Conclusions: Promises and Pitfalls
Emergency medical systems are a critical component of national health systems in low-income countries. Governments and ministries of health in low-income countries need to pay specific attention to the development of EMS in their countries and to ensure that the evolution of any EMS is both evidence based and appropriate to their national needs. More important, the context and implementation of EMS should help health equity and not widen existing health disparities.

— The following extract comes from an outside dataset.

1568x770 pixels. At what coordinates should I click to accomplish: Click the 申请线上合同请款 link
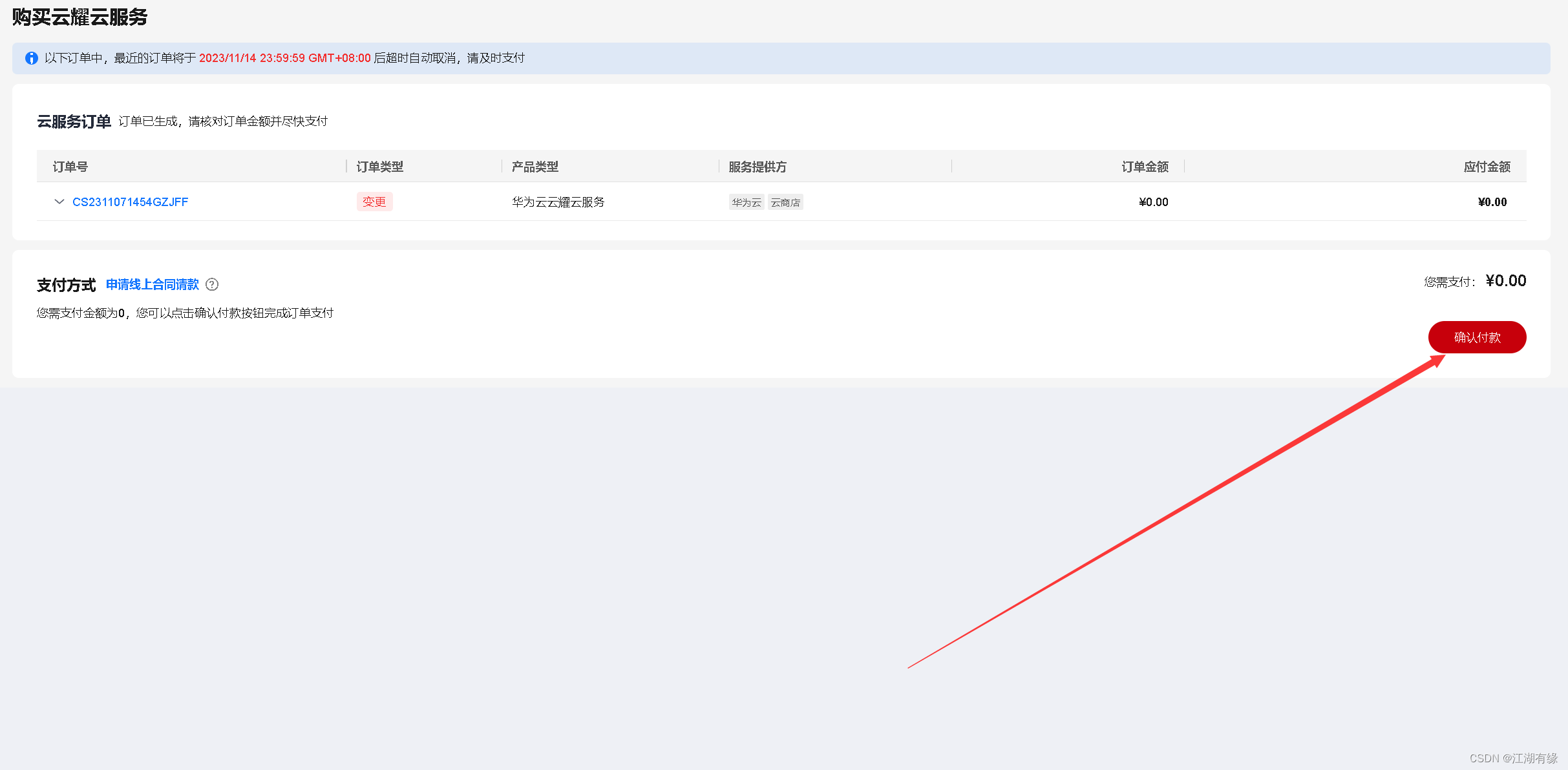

This chapter highlights not only the urgent need for more attention to EMS in low-income countries but also points out an opportunity for these countries in defining better EMS for their needs. In promoting the systematic development of an evidence-based EMS, low-income countries could help define more effective and cost-effective emergency systems than currently exist in high-income countries. This opportunity should not be lost as a result of political inattention or lack of funds; the international and national stakeholders must move forward to stem the preventable loss of life from the lack of an EMS.
Emergency care needs to be planned as an integral component of public health systems in low-income countries. Too little is known about the true extent of the need for emergency care, the designs of EMS that would work well for different communities and populations, and the costs and benefits of delivering emergency care in low-income countries. These gaps are a call for more investments in the research, development, and implementation of EMS, especially in these countries. Universal emergency care is consistent with the right to health care because, by definition, emergency care is a matter of life and death. Society should endeavor to ensure that prompt appropriate care is available in critical moments when a delay in care—or the delivery of inappropriate care—could mean loss of lives.
1. There are 4,715,000 trauma deaths in low- and middle-income countries per population of 5,219,401,000; thus, there are 9.033 trauma deaths per 10,000 people.
2. There are 5,699,000 ischemic heart disease deaths per 5,219,401,000 population; thus, there are 10.9 ischemic heart disease deaths per 10,000 people.
3. There are 2,000 to 4,000 births among 10,000 people based on crude birth rates of 26 (South Asia), 39 (Sub-Saharan Africa), 22 (Latin America), and 17 (East Asia). Maternal mortality runs at 1 per 1,000 people.